Skocz do zawartości

FishingArt - producent blanków / pracownia rodbuildingowa


barwena1977

Rekomendowane odpowiedzi

Z tego co czytałem wyżej to cw tych patykow jest podane raczej do samej główki, a guma to tylko dodatek. Guma 6 calowa będzie raczej rzadkością niż standardem. Najczęściej będzie to 15g + jakieś 10cm smukłej gumy.

Jak guma dodatek, a co guma nie waży?  Jak piszesz 15g plus 10cm guma, to ten do 28g.

Przykład cannibal 10cm, a jego waga to 9g.

Odnośnik do komentarza
Udostępnij na innych stronach

Gdyby chodziło o standardowe podejście do kija to oczywiście się z Tobą zgodzę, natomiast czytając posty od 2017 roku wyczytałem,ze te kije są niedoszacowane. Bardziej jak na wyborze cw zależy mi na opinii użytkowników tego blanku jak się sprawuje itp.

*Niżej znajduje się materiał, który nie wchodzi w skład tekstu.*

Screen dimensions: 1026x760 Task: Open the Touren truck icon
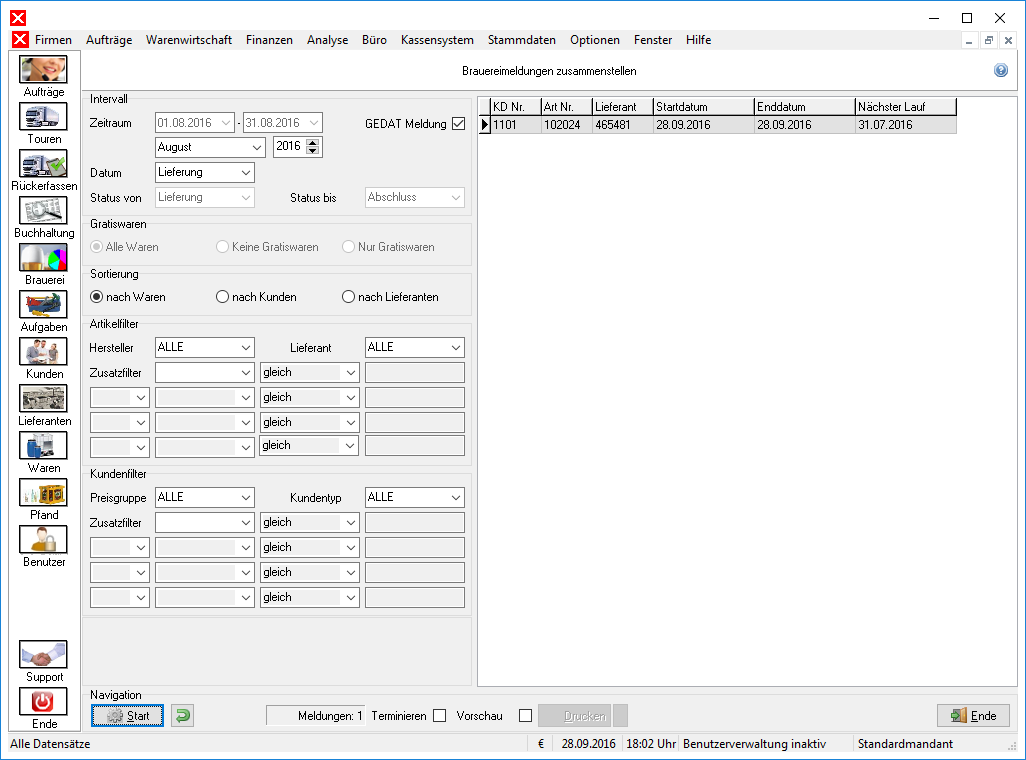click(43, 117)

Pytanie czy taki posiadasz i możesz coś o nim opowiedzieć?

Odnośnik do komentarza
Udostępnij na innych stronach

Mój styl to dotychczas w 95% były szczupaki. Najbliższy sezon chce jednak poświęć sandaczą i raczej będą to główki 7-20g + jakieś główki 4-6 cali. Do tego pewnie jakieś koguty 15-25g.

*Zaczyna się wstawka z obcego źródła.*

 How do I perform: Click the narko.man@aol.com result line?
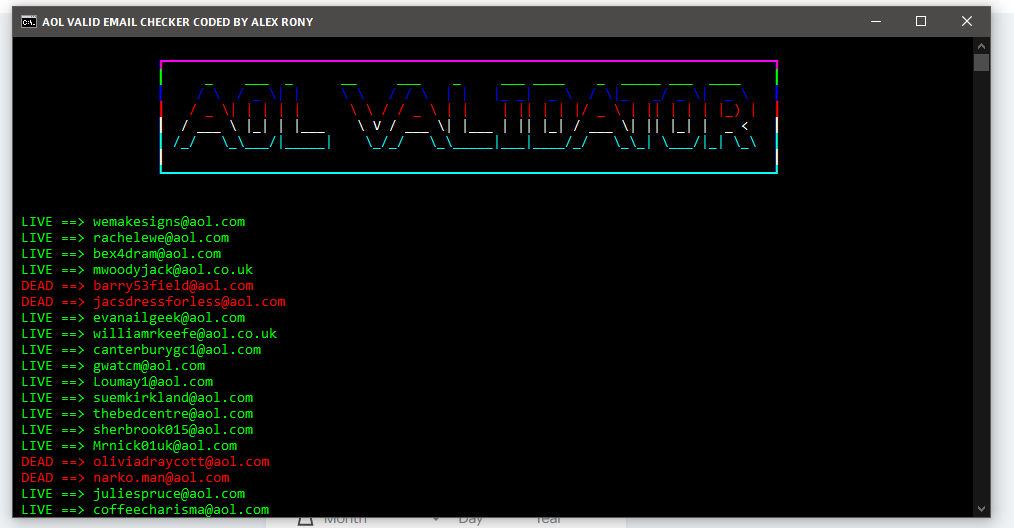click(x=160, y=478)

Jakaś blacha i wobler tez pewnie od czasu do czasu zawitają na końcu zestawu.

Głównie wody stojące ale na Odrę tez kilka razy się wyskoczy. Głębokość raczej nie będzie przekraczała 10m.

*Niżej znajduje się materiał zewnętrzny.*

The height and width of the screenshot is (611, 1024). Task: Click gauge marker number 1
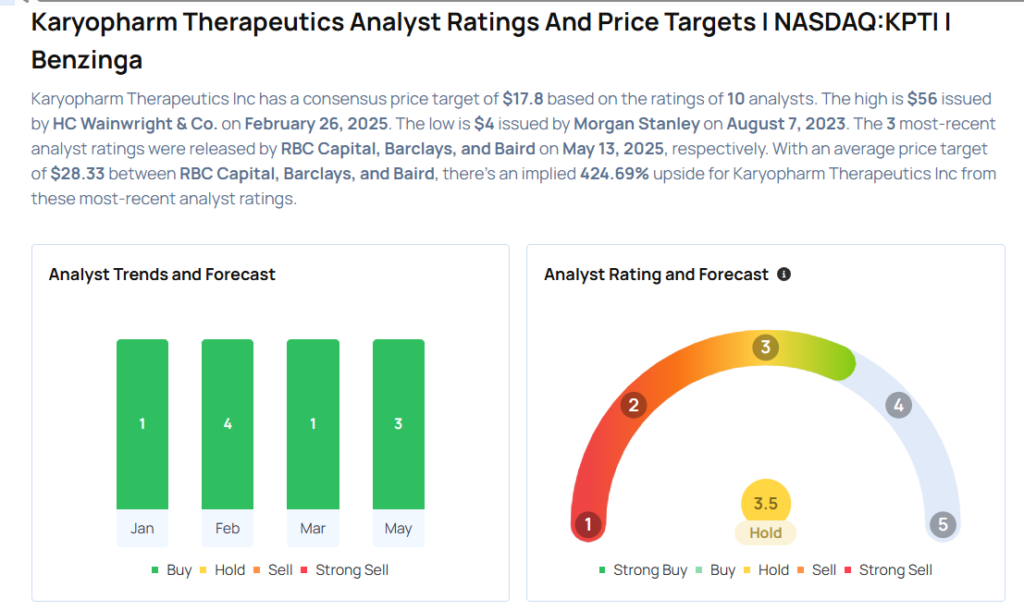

Będzie to monoblank albo 198 albo 213 cm w spinie.

Mam Kraagi Elite Nano 14,18 i 28g. Nie każdy z modeli daje się przeciążyć. W praktyce im wyższy ciężar wyrzutów, tym margines szerszy. Ale zestaw - główka 15g plus guma 6”, to tylko 28g obsłuży.

Kije typowe do opadu. Łowienie nimi na blachy czy wobki, to z mojej perspektywy nieporozumienie. Za bardzo szczytowe.

Gdybym miał połączyć blachy, woblery i gumy, to znam lepszy typ. Tak samo gdybym miał połączyć łowienie szczupaka z sandaczem. Wypraktykowałem podczas ostatniego pobytu w Holandii, że najlepszym uniwersałem jest Suzuki RXXF 18lb opisany do 21g. Po kilku dniach zredukowałem ilość zabieranych na łódkę kijów do jednej sztuki. Właśnie Suzuki RXXF. Łowiłem skutecznie okonie, szczupaki i sandacze jedną wędką. Ilość łowionych ryb daje tę przewagę, że można dość szybko i celnie wyciągać wnioski. Patrząc przez pryzmat łowienia na naszych wodach nie byłoby to możliwe, gdyż nie znam w PL wody z okoniami 40+, szczupakami +/- 100cm i sandaczami 60-80+, które najzwyczajniej w świecie biorą w tych samych miejscówkach, na te same przynęty.

Podsumowując, zadaj sobie pytanie czy wolisz mocno ukierunkowany, swoją droga świetny kij, typu Kraag, czy szukasz czegoś bardziej uniwersalnego.

  • Like 2
Odnośnik do komentarza
Udostępnij na innych stronach

 

Kije typowe do opadu. Łowienie nimi na blachy czy wobki, to z mojej perspektywy nieporozumienie. Za bardzo szczytowe

To faktycznie szczytowe kije super dzialajace przy lowieniu z opadu, ale na pewno nie jest nieporozumieniem łowienie nimi na blachy czy woblery. Ja swoim Kraagiem 11 lb łowiłem na wodach stojących i wirówkami 4/5 i smukłymi woblerami +/- 10 cm i nie czulem dyskomfortu. Nawet wybierajac blank z gory zakladalem obslugę takich przynęt w warunkach stojacej wody.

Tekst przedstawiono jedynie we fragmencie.